Molecular docking of PtkA (IDD-KCD) and MD simulations

The complete protein structure of M.tb PtkA was then used for the molecular docking study to identify potential inhibitors of PtkA. The docking studies were conducted using the Schrodinger suite. Prior to the docking, the target protein was pre-processed by adding missing hydrogen atoms, correcting bond orders, and capping protein termini using the Protein Preparation Wizard23. A library of 2355 FDA approved drugs was obtained from the DrugBank24 database and LigPrep23 was used to prepare the chemical structures of the drugs. This resulted in energy-minimized, chemically broad, and structurally diverse 3D structures of the drug molecules. The Receptor grid generation panel was used to generate a grid around the active residues (Asp85, Leu86, Asp87, Tyr146, Tyr150, Lys184, Lys217, Tyr262 and Lys270) of KCD. The docking was performed in two steps: HTVS docking and XP, using the Glide module of Schrodinger25. The large chemical library was first screened using the HTVS approach. A rapid screening of the ligands was executed, followed by the XP method, which implements a rigorous screening of the top-scoring HTVS ligands and results in compounds having the best binding mode to the receptor. The top-scoring protein-ligand complexes were subjected to 50 ns MD simulations using GROMACS 5.0. The webserver PROGRG26 was used to generate GROMACS topologies for the ligands.

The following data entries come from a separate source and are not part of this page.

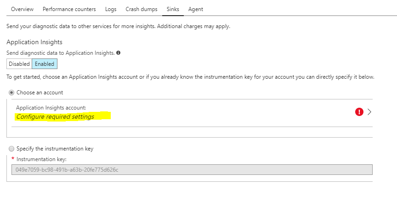
Task: Open the Logs tab
Action: coord(111,9)
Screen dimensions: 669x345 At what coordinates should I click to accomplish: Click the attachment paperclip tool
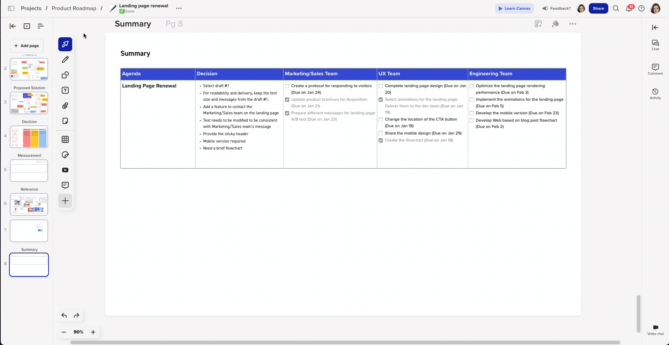pyautogui.click(x=65, y=106)

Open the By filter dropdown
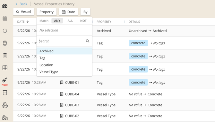[85, 12]
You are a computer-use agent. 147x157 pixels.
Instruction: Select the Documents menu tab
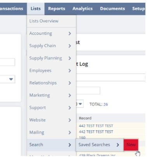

Molecular dynamics simulations analysis

The MD simulations runs performed in the present study were analyzed using various GROMACS tools. RMSD was calculated using g_rmsd to study the convergence of the simulations. Rg of the protein, which is a measure of the protein folding and compactness, was calculated using g_ gyrate27. RMSF for deviation in the position of atoms was calculated using g_rmsf. The SASA for the protein, which gives an idea of the area of the residues exposed to the surface, was calculated using g_sasa. We also performed essential dynamics or PCA, which gives a view of the large-scale combined motion of atoms, thereby revealing the behavior of the protein structure underlying the atomic variations. The initial step in PCA is to construct a covariance matrix (g_covar), which captures the linear relationship of atomic fluctuations for individual atomic pairs. This is followed by diagonalization of this matrix, which results in a matrix of eigenvectors and eigenvalues. Eigenvectors determine the movement of atoms and eigenvalues yielded by diagonalization represent the extent that an atom participates in motion. The Eigen vectors were analyzed using the g_anaeig tool. Further FEL was calculated using g_sham module and the secondary structures of PtkA and PtkA-drug complexes were analysed using gmx_dssp. LigPlot28 was used to explore the hydrogen and hydrophobic interactions, and Chimera29 was used to create the images depicting the interactions.